Cottonseed Products In India
Download Cottonseed Products In India full books in PDF, epub, and Kindle. Read online free Cottonseed Products In India ebook anywhere anytime directly on your device. Fast Download speed and no annoying ads. We cannot guarantee that every ebooks is available!
The Commercial Products of India
Author | : Sir George Watt |
Publisher | : |
Total Pages | : 1210 |
Release | : 1908 |
Genre | : Botany, Economic |
ISBN | : |
A Dictionary of the Economic Products of India
Author | : Sir George Watt |
Publisher | : |
Total Pages | : 668 |
Release | : 1890 |
Genre | : Botany, Economic |
ISBN | : |
A dictionary of the economic products of India. v. 4. Gossypium to Linociera
Author | : Sir George Watt |
Publisher | : |
Total Pages | : 658 |
Release | : 1890 |
Genre | : Botany, Economic |
ISBN | : |
Cotton-seed Products in Foreign Countries
Author | : United States.
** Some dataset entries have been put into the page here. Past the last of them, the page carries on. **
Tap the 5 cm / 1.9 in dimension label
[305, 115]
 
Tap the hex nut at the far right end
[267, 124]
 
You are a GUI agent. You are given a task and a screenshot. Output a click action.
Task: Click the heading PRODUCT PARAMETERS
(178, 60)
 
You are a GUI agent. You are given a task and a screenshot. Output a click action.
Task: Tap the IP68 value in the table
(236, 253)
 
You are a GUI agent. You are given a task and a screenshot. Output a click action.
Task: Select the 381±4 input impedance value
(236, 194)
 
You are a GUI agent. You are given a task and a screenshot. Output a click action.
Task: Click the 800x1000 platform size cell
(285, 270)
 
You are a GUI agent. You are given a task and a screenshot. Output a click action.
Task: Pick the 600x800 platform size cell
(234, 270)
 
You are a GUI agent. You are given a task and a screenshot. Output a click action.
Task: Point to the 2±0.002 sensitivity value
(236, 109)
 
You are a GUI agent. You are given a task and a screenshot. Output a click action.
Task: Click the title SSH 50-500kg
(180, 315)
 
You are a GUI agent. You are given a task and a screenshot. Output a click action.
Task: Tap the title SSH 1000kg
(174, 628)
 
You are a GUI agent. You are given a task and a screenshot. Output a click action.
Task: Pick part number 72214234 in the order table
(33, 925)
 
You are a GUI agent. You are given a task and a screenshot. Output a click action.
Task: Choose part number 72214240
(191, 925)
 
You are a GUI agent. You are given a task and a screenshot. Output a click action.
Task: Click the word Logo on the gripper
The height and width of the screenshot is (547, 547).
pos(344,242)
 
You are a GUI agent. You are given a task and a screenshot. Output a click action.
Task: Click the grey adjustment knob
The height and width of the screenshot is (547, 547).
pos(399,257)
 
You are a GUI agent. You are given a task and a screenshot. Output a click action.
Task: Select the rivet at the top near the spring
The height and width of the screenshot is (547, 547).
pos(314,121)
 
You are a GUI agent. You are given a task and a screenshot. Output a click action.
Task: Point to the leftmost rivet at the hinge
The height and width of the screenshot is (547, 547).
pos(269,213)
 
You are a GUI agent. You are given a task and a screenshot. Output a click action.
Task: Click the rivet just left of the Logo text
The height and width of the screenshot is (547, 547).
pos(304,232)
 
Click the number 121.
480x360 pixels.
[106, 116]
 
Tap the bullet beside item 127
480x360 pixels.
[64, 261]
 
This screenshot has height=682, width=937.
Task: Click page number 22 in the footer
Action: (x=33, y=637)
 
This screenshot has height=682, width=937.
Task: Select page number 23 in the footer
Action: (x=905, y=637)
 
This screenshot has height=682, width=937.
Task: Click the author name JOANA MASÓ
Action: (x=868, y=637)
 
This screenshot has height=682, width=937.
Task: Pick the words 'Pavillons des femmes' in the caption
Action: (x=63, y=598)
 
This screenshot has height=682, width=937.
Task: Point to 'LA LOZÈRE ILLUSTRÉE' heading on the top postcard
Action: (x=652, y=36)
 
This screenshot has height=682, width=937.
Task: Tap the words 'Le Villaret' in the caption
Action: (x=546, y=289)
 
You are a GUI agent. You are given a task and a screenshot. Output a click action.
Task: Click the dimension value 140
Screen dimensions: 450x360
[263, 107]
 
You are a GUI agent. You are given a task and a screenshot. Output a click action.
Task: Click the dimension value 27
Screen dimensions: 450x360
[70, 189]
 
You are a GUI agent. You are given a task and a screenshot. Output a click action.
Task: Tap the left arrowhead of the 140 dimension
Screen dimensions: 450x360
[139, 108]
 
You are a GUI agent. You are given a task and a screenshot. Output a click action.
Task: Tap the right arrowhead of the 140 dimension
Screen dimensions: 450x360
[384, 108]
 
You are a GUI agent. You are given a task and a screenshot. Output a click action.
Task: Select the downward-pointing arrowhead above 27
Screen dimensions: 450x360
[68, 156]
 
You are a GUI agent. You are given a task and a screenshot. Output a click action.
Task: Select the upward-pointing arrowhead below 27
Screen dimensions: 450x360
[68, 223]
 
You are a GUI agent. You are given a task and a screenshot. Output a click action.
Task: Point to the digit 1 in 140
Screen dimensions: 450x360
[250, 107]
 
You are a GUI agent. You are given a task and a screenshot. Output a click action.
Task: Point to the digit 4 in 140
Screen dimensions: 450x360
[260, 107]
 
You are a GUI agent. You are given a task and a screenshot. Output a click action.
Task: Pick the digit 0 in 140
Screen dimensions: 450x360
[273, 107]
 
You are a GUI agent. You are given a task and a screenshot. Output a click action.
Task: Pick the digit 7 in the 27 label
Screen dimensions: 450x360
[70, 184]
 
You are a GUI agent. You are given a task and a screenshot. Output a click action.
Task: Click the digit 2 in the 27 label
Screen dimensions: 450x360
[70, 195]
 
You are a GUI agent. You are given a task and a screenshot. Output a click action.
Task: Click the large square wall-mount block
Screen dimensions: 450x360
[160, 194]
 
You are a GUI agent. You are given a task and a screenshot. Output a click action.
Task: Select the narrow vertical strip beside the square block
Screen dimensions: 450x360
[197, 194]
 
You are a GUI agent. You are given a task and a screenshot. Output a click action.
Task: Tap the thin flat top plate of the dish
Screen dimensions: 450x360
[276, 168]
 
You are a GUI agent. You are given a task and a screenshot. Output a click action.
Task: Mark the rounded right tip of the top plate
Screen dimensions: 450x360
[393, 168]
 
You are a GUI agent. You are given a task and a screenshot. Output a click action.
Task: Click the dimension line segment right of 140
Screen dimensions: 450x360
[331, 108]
Bureau of Manufactures |
Publisher | : |
Total Pages | : 268 |
Release | : 1908 |
Genre | : Cottonseed |
ISBN | : |
Cotton-Textile-Apparel Sectors of India: Situations and Challenges Faced
Author | : Jatinder S. Bedi and Caesar B. Cororaton |
Publisher | : Intl Food Policy Res Inst |
Total Pages | : 104 |
Release | : 2008 |
Genre | : Social Science |
ISBN | : |
Cottonseed Chemistry and Technology in Its Setting in India
Author | : Kambhampati Satyanarayana Murti |
Publisher | : |
Total Pages | : 372 |
Release | : 1975 |
Genre | : Cottonseed |
ISBN | : |
Cultivating Knowledge
Author | : Andrew Flachs |
Publisher | : University of Arizona Press |
Total Pages | : 241 |
Release | : 2019-11-05 |
Genre | : Social Science |
ISBN | : 0816539634 |
A single seed is more than just the promise of a plant. In rural south India, seeds represent diverging paths toward a sustainable livelihood. Development programs and global agribusiness promote genetically modified seeds and organic certification as a path toward more sustainable cotton production, but these solutions mask a complex web of economic, social, political, and ecological issues that may have consequences as dire as death. In Cultivating Knowledge anthropologist Andrew Flachs shows how rural farmers come to plant genetically modified or certified organic cotton, sometimes during moments of agrarian crisis. Interweaving ethnographic detail, discussions of ecological knowledge, and deep history, Flachs uncovers the unintended consequences of new technologies, which offer great benefits to some—but at others’ expense. Flachs shows that farmers do not make simple cost-benefit analyses when evaluating new technologies and options. Their evaluation of development is a complex and shifting calculation of social meaning, performance, economics, and personal aspiration. Only by understanding this complicated nexus can we begin to understand sustainable agriculture. By comparing the experiences of farmers engaged with these mutually exclusive visions for the future of agriculture, Cultivating Knowledge investigates the human responses to global agrarian change. It illuminates the local impact of global changes: the slow, persistent dangers of pesticides, inequalities in rural life, the aspirations of people who grow fibers sent around the world, the place of ecological knowledge in modern agriculture, and even the complex threat of suicide. It all begins with a seed.